YOUR INSTRUCTIONS: For the string "Averting", report how many lines in the records below contain it, and nothing more.

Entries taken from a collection
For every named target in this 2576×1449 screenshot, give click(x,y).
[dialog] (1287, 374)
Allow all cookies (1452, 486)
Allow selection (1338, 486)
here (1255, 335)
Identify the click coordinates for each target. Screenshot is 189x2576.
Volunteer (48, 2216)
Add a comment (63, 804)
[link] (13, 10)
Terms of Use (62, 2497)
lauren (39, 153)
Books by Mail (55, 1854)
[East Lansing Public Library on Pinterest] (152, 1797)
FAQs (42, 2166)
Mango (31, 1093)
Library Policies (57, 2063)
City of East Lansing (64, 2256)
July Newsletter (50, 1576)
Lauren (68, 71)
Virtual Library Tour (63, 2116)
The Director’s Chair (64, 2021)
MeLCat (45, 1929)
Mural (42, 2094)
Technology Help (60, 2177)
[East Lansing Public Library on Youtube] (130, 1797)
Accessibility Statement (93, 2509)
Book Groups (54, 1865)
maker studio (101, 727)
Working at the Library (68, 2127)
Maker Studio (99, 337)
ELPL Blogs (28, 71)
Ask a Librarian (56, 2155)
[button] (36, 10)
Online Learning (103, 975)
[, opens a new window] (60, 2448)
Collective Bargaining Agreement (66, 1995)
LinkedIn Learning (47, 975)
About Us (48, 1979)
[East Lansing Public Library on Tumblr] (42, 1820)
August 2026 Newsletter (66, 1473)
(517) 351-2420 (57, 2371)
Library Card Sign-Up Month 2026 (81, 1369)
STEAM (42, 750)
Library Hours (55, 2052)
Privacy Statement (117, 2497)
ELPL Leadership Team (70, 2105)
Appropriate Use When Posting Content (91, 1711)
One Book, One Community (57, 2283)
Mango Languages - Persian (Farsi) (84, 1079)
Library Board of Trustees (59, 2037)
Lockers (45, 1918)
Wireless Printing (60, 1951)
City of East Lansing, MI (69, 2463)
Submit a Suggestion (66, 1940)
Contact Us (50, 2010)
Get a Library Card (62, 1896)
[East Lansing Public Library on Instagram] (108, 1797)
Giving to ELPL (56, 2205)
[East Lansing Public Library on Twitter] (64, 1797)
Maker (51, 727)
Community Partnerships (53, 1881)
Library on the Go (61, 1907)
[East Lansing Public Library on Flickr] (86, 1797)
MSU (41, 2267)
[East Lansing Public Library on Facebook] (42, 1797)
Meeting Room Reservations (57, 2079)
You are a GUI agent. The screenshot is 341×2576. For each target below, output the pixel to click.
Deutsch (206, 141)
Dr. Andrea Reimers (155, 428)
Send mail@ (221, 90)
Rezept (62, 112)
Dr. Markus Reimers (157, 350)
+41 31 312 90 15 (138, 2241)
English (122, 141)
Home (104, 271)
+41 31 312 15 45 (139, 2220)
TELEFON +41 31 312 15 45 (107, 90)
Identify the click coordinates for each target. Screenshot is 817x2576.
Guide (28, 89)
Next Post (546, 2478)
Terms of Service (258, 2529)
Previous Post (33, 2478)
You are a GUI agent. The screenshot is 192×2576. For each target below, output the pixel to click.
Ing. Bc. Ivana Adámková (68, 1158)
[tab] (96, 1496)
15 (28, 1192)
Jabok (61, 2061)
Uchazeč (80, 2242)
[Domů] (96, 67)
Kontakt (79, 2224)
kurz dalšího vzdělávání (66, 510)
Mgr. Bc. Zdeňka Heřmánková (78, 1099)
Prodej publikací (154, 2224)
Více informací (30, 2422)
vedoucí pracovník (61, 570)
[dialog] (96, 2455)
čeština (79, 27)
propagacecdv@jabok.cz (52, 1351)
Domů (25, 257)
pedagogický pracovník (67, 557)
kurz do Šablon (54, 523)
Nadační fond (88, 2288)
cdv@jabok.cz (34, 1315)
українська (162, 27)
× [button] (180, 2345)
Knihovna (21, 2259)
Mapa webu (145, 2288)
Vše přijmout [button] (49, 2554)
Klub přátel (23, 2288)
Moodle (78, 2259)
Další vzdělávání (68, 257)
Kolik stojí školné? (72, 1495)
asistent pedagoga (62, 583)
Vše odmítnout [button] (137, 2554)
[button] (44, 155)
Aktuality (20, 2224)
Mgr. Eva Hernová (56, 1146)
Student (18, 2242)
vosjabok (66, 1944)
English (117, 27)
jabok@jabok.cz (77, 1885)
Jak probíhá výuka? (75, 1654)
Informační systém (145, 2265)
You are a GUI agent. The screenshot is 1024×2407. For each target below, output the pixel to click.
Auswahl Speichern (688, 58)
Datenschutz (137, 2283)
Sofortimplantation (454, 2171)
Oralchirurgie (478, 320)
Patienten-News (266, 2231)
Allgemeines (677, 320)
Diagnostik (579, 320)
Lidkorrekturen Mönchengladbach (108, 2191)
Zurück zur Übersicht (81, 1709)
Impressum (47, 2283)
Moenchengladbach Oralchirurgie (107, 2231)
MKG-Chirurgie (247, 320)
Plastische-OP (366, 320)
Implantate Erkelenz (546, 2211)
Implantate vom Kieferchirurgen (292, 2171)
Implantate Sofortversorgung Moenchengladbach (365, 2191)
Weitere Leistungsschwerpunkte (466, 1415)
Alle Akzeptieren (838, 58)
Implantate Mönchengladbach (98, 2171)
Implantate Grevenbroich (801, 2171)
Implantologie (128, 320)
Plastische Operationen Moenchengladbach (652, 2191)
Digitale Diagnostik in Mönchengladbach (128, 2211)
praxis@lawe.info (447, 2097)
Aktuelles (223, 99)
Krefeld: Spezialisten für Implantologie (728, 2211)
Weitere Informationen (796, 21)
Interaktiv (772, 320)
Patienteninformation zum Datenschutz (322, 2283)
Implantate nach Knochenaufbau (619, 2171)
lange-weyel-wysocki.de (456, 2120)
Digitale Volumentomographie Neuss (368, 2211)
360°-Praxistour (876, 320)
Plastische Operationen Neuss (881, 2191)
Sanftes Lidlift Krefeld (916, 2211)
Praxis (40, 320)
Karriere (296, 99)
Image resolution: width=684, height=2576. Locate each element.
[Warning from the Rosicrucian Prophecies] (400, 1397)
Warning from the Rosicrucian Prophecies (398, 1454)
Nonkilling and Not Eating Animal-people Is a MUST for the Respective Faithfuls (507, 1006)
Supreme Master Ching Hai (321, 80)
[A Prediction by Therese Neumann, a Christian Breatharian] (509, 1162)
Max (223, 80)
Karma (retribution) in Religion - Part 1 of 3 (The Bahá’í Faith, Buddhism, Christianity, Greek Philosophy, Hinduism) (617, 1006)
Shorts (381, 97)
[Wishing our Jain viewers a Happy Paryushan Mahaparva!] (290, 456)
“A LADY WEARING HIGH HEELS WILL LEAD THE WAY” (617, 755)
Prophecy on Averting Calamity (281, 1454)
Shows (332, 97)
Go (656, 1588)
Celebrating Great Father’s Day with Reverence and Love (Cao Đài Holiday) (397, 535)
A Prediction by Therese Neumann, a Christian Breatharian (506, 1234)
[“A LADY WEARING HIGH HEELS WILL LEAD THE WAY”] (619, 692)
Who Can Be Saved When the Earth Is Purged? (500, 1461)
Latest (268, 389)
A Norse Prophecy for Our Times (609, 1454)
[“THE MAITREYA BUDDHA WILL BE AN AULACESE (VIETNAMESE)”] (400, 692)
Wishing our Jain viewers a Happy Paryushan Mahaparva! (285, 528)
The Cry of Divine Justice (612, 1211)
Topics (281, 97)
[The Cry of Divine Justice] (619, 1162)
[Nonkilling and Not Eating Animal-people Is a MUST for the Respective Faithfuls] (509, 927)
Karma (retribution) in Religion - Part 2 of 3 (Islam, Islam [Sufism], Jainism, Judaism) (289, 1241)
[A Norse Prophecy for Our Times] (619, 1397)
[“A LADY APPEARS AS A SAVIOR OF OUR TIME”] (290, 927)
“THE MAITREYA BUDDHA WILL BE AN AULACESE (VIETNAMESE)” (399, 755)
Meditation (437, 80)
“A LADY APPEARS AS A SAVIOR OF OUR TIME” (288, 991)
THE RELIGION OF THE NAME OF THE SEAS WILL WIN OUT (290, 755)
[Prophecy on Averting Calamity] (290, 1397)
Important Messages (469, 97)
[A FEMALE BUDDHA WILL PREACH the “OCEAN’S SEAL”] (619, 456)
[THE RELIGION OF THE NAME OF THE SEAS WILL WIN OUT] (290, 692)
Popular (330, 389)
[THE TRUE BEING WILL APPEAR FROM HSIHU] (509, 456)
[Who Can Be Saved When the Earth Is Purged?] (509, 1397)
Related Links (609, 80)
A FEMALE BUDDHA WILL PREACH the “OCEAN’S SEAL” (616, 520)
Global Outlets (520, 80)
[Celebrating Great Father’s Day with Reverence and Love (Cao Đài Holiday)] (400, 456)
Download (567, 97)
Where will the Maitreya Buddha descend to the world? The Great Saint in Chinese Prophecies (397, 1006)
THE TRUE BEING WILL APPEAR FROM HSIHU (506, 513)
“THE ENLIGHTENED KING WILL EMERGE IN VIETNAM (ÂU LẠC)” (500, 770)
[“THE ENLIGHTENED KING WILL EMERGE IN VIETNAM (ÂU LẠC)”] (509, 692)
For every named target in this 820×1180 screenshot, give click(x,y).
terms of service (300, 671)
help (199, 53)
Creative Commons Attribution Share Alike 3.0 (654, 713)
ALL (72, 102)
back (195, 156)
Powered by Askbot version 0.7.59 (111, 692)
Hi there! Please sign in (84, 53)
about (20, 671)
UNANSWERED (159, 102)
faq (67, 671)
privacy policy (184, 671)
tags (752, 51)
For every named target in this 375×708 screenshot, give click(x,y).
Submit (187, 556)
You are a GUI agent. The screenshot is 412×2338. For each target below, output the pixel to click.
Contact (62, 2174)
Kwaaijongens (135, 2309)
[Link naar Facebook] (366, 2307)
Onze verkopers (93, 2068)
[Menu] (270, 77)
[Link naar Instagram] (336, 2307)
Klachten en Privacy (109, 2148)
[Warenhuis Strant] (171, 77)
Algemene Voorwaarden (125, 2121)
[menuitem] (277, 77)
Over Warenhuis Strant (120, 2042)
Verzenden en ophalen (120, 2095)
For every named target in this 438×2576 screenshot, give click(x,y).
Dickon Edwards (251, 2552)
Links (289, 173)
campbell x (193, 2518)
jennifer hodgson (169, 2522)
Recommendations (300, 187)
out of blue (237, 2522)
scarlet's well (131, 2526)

EXERCISE ANSWER: 2